_Task list:_
A. Please reproduce the stretch of the forum thread from "My name is Dorota, I" through "free to ask.".
B. In the forum thread, on what date is Dorota's baby due?
C. Decide whether each statement agrees with the forum thread, answering yes or no and quoting the deciding words: (i) Dorota lives in Southampton. (ii) Tam's sister is having a C-section on the 20th. (iii) Wobbles mentions a wedding picture.

_Document text:_
########################################

# Hiya!!!



## Dorota

My name is Dorota, I live in Southampton with my husband (Simon) and our dog (Sophie). My baby is due on the 20th November. So I'm in my final trimester, I can't believe how time flies by so quickly. Anyway if you want to know more about me then feel free to ask.

Hope to chat to you all soon.


----------



## Sarah_N_Braydon

hey hun welcome to B+B


----------



## Arcanegirl

Hi Dorota, Welcome!


----------



## HB

Hello https://img.photobucket.com/albums/v315/princess_h/Fave%20Smileys/wave.gif

Welcome to babyandbump 

https://img.photobucket.com/albums/v315/princess_h/Fave%20Smileys/dance.gif

xox


----------



## Imi

Hello ...

Welcome to BabayAndBump!!!

Looking forward to chatting to you :D

imi
xx


----------



## Tam

Hello *waves 

Welcome to ther forum!

My sister is having an eletive C-section on the 21st!!!!! So your date will be easy to remember! :wink: 

Wishing you a healthy & happy pregnancy! xx


----------



## MrsE

Hi, Welcome to the forum.

Cx


----------



## Wobbles

Hi Dorota

Welcome  Love your wedding pic

& a late congrats on your bump - I hope you have a smooth last few weeks


----------



## Lauz_1601

hello! *waves*


----------

########################################

_Given entries:_
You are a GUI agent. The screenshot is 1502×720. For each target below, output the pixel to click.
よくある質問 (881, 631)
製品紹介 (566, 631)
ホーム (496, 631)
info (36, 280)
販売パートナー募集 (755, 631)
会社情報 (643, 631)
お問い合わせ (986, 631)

########################################

_Written responses:_
A.
My name is Dorota, I live in Southampton with my husband (Simon) and our dog (Sophie). My baby is due on the 20th November. So I'm in my final trimester, I can't believe how time flies by so quickly. Anyway if you want to know more about me then feel free to ask.

B. On the 20th November.

C.
(i) Yes: "I live in Southampton"
(ii) No: "My sister is having an eletive C-section on the 21st"
(iii) Yes: "Love your wedding pic"